Historic images featured in the exhibition include the Wright Brothers’ first flight, scenes of migrant workers in the 1930’s and the Great Depression, searing war and conflict photography from World War II, Vietnam, 9/11, and the Iraq War. Historic political campaigns are represented, as are key moments in the civil rights struggle from the 1960’s to the present day.
The exhibit includes several photographs by 93-year old Tony Vaccaro. This Fall, the documentary film “Under Fire: The Untold Story of Private First Class Tony Vaccaro” will premiere at film festivals nation-wide, and debut nation-wide on HBO on November 14, 2016. The film tells the story of how Tony survived the war, fighting the enemy while also documenting his experience at great risk, developing his photos in combat helmets at night and hanging the negatives from tree branches. Monroe Gallery is the exclusive representative for Tony’s work and “History in a Moment” presents Tony’s historic photographs to the gallery public for the first time.

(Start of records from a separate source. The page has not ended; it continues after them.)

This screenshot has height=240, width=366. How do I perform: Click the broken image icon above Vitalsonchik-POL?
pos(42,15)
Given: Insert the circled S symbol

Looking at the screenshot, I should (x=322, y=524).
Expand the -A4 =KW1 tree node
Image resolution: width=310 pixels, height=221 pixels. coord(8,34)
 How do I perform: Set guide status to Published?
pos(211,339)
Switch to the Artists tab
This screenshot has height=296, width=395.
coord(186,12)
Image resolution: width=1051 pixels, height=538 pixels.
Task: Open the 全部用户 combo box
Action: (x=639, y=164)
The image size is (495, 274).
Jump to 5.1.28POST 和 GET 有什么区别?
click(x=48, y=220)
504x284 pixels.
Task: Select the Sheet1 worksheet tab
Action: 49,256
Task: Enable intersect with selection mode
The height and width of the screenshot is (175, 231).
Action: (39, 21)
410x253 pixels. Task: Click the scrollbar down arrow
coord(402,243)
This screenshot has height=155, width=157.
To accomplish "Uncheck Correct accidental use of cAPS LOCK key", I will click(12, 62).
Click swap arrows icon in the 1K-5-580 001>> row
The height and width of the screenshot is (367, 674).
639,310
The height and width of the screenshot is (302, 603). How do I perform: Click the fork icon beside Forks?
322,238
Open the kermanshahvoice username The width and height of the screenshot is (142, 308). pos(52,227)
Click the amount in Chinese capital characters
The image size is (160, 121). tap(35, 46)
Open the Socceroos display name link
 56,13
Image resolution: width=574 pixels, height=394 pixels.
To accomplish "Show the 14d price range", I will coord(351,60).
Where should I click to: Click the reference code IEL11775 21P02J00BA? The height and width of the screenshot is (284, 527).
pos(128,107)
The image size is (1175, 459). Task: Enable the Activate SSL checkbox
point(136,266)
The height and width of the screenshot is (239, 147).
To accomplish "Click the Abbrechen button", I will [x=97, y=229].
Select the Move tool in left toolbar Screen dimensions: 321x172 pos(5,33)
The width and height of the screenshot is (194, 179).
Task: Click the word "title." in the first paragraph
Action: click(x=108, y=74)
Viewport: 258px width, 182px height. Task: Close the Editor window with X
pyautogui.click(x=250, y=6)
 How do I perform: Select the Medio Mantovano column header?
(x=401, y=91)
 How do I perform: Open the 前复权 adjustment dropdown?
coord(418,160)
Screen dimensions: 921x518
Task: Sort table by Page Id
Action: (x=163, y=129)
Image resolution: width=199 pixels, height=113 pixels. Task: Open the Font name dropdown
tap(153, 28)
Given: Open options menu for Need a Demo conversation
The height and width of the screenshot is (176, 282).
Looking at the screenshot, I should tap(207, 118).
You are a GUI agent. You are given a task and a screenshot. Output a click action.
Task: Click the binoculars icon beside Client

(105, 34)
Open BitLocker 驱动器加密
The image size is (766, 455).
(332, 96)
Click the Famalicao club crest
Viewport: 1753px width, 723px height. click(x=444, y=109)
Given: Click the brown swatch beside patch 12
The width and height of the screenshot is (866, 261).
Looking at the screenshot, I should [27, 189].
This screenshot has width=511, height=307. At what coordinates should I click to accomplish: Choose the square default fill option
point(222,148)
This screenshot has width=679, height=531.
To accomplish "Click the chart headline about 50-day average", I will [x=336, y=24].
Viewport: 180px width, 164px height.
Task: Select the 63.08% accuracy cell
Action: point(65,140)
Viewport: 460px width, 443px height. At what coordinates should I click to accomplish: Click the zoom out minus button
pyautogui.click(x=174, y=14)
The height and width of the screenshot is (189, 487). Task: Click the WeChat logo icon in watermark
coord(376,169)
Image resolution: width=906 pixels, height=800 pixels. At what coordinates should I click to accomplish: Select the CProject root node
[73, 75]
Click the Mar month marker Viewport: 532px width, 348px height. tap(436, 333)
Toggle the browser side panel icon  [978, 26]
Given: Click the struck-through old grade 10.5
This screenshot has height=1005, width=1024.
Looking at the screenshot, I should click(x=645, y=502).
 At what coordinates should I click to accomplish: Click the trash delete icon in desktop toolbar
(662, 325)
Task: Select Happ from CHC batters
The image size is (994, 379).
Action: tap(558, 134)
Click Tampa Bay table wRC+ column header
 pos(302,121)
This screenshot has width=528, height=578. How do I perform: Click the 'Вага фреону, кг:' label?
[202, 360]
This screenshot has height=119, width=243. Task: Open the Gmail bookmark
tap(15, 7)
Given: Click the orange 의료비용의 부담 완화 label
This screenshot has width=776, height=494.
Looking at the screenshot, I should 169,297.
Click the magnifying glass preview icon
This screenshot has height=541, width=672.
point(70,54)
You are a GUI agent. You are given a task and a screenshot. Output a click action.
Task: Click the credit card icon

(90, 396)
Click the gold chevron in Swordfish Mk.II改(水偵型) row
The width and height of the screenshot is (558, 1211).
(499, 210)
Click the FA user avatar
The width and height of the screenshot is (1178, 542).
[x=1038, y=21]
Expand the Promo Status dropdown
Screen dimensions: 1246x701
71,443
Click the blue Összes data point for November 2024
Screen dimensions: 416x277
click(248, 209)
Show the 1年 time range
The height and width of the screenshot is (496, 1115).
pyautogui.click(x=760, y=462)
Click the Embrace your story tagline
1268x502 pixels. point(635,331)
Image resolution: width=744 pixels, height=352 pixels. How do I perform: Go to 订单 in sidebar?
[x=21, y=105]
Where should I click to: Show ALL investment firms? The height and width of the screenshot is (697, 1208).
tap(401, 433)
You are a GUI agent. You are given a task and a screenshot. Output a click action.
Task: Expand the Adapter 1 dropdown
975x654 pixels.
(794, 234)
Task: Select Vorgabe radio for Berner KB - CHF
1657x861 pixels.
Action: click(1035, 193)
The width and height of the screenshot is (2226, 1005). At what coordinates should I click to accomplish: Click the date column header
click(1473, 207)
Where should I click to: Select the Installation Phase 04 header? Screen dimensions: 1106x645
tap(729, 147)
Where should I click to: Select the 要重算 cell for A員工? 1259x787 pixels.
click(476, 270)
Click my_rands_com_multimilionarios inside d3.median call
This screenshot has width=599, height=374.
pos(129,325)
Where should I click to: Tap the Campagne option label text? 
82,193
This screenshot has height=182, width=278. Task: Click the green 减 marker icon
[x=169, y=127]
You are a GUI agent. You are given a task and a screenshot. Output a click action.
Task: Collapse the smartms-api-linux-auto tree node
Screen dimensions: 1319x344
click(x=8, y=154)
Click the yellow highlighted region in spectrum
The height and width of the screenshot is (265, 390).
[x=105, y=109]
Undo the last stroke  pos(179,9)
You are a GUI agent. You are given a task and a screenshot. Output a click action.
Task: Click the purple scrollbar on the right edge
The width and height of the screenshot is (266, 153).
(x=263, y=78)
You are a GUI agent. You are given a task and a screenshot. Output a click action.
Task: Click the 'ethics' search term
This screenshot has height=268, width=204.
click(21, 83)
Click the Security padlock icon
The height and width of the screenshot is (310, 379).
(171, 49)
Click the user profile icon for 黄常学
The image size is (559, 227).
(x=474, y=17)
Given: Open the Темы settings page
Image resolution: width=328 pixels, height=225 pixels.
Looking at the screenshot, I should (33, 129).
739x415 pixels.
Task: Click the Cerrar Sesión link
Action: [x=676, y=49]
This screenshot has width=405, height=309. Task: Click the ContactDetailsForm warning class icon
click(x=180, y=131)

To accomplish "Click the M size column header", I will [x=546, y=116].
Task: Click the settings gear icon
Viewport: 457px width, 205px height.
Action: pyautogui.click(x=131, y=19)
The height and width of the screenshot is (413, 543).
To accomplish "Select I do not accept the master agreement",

The unforgettable images in this exhibition are imbedded in our collective consciousness; they form a sort of shared visual heritage for the human race, a treasury of significant memories. Many of the photographs featured in this exhibition not only moved the public at the time of their publication, and continue to have an impact today, but set social and political changes in motion, transforming the way we live and think. Looking at the pictorial documentation of such extraordinary events we often get the impression that we are feeling the pulse of history more intensively than at other times.